Back when the internal cheating was exposed at Absolute Poker and UltimateBet in 2007 and 2008, the decision on whether or not to continue advertising for these sites was a hot topic among affiliates. I’d estimate that about half of all affiliates did their damnedest to deny the story or the cheating, putting financial self-interest above integrity. There was one well-regarded affiliate-forum manager who wrote a rather infamous blog post about the purported insider cheating at AP being about as likely as the moon being made out of green cheese. We’re still waiting on that nutrition report for those edible moon slices, by the way.

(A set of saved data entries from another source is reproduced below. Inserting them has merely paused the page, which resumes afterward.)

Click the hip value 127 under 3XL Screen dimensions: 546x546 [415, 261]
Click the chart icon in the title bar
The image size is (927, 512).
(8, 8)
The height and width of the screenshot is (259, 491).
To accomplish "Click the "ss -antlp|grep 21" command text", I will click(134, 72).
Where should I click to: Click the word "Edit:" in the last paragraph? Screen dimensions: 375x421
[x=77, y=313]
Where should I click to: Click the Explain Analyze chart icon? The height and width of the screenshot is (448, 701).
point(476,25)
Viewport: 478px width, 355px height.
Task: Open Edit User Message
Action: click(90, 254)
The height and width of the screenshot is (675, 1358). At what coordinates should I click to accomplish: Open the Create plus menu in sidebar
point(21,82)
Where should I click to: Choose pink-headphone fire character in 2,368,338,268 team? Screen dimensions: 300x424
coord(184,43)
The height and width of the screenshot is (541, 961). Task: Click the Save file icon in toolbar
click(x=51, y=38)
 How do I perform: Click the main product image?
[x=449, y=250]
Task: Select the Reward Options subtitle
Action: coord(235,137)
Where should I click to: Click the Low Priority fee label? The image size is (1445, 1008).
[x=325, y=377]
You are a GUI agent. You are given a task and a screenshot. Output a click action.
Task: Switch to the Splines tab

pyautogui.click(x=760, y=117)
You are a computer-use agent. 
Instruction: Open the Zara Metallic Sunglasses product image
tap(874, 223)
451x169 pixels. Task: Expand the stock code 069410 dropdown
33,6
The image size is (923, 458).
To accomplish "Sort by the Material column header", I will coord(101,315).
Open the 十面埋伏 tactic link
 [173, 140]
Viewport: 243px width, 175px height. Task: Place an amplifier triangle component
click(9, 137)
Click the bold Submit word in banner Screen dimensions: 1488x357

That affiliates can be just as culpable as the poker sites themselves comes to us in the latest Lock / SuperWins episode in the antics of UK affiliate-eer Gerry Poltorok. By all accounts Poltorak is well regarded by his friends, but he’s also been one of Lock’s two affiliate managers for the past several years. Since Poltorak also owns several affiliate sites himself, including Poker News Boy, the potential for abuse is obvious.
With Lock’s new SuperWins, that’s exactly what’s occurring. As soon as the site itself was rolled out, a new review and affiliate sign-up link appeared on Poltorak’s Poker News Boy site, given the new SuperWins an amazing 9 stars (out of 10 possible), and including such unfettered praise as this:
“SuperWins is a very new Poker and Casino site with big ambitions. They have joined one of the newest platforms, with very solid software. With excellent software, industry beating bonuses, large rakeback percentage and a player base softer than any other poker site I have ever seen. It won’t be long till the have a player base large enough to run a large MTT and Sit ‘n’ Go schedule.”
If I were to make up random bullshit out of thin air, designed to con customers into depositing, I’d be hard-pressed to conjure up something better. That said, I might opt for complete, grammatically correct sentences. And by the way, nowhere on the site, to the best of my knowledge, does Poltorak acknowledge that he’s the affiliate manager for Lock, which owns SuperWins. That’s a wee bit of an omission.
The business side of online poker ought to be more bothered by this type of thing than they let on, and the players themselves should be indignant. I expect a bit of blowback from this op-ed as well, because Poltorok is far from being the only affiliate who’s resorted to various forms of chicanery in the pursuit of signups. Like payment processing (and, as the saying goes, Chinese food!), you don’t want to look too closely.
Online poker has gone through a bumpy ride in the last few years, and in the process it’s slowly been weeding itself of many of the crooks and bad actors. Just not all of them. Stuff like this makes online poker look bad. It really needs to stop.